I was there, working at Musicland, when the ability to transmit music digitally over the web took hold. I watched, from the inside, how it changed things. I saw the attempts, from the inside, to hold onto the old structure. I also saw that fail.
I think many would agree that now, an artist wanting to create their own music, can do so (the price of recording has gone down substantially, with the advent of digital recording and mastering techniques), and can distribute it online on the web. What we used to know as “Record” companies have been having a hard time. Even major groups, like the Eagles, have decided they don’t need the major companies any more (which were important in years prior because they controlled the distribution; they always counted on little folk to do the creation of the ideas), and are “publishing” on the web.
News, journalism, commentary, is now also available to the average person, at the touch of a button. All you have to do is get a website, or a blog (or 2, or 3), and you can publish, literally, to the world. Why would someone send a letter to the Editor of the StarTribune, for example, and then wait to see if they would deign to publish it (which they won’t, it is goes against their agenda), when one can merely speak through words online?
Once this caught hold, major media outlets tried to do it. Like television stations having websites, and newspapers having “blogs.”
And that’s all good and everything. But those are just different formats of the basic major media formula. And people know that. And, in those formats, it seems the major media had everything it had going for it, because it let go of its standards of professional journalism.
The StarTribune, for example, hosts an online site where people can “hit and run,” anonymously, making all kinds of scurrilous statements. Those are the types of statements journalists used to filter through, or, at least, if they quoted them, they used their name.
In the background, to sign up, my guess is you’ll find you have to enter your contact information (surely you do to post on many sites). That means that the StarTribune knows who is hitting and running. But they still are not publishing their names.

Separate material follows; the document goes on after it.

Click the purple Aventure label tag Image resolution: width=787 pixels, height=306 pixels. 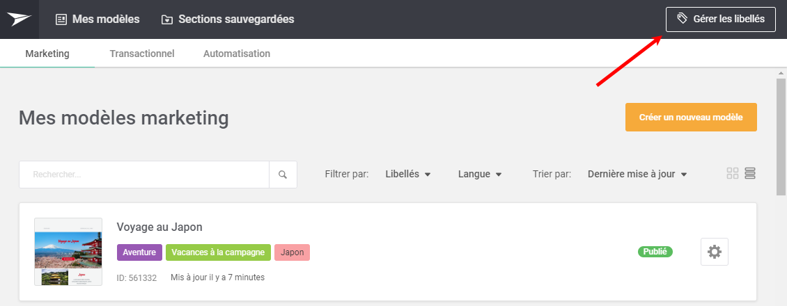[139, 252]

And, given what I have observed in this town for many years, the tone and the topics of those who hit and run on the StarTribune site, I formulated a theory that there is, quite literally, a hit squad of police who have, as their public paid job, to go online and smear those who are speaking out in a way that some view as anti-police.

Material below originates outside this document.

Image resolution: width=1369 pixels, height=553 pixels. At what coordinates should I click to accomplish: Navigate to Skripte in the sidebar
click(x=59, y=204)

Major media: major problem.
First, it is not anti-police to point out problems caused by certain conduct or certain officers. When you think about it, that is actually pro police. Good police officers suffer, when bad police officers are permitted to continue their bad conduct.
Second, I know of many people who don’t want public monies spent in that way. What is the major media thinking when it facilitates this type of agenda? Is there some tit for tat that I am not aware of?
Third, you can stand at the ocean and put your hands out, you can even get everyone one willing to do so, to come down to the shore to help you. But you will never stem the tide.
Things are changing. Change is hard (emotionally, for many people, although some thrive on it, and even those, feel weary at times when it is happening to them), but the only thing that stays the same is that there will always be change.
As De Toqueville’s Fourth Estate, the Media was granted great power in this country. But with great power comes great responsibility. I have been known to say that the Fourth Estate (supposed to be the watchdog of government; that’s why the power) has gotten in bed with government, so we now need a Fifth Estate, to watch the Fourth Estate.
Whether you like it or not, and whether intended or not, the little bloggers are the Fifth Estate. They get to comment on you, they get to comment on government, and they get to do it all from the comforts of their own homes. They have stripped the model of bricks and mortar, and they are off to the races.
And you, and all of your friends, will not be able to stop it. Attempts at delay are fruitless. All that will get you is sour and lonely. (And if we look at your subscription numbers, lonely you are.)
Newspapers were an immeasurable form of communication for a time. So many things were impacted by the daily rolling out of the paper and its delivery to parts far and wide. No one is disaffirming that. The major media played an important role, and many people are a product of the way in which journalism shaped the 60’s, the 80’s, etc.
But now it is 2013, and times have changed.
This is an invitation to change with them, and not to try to squelch those of us who want to comment on our government, and our society.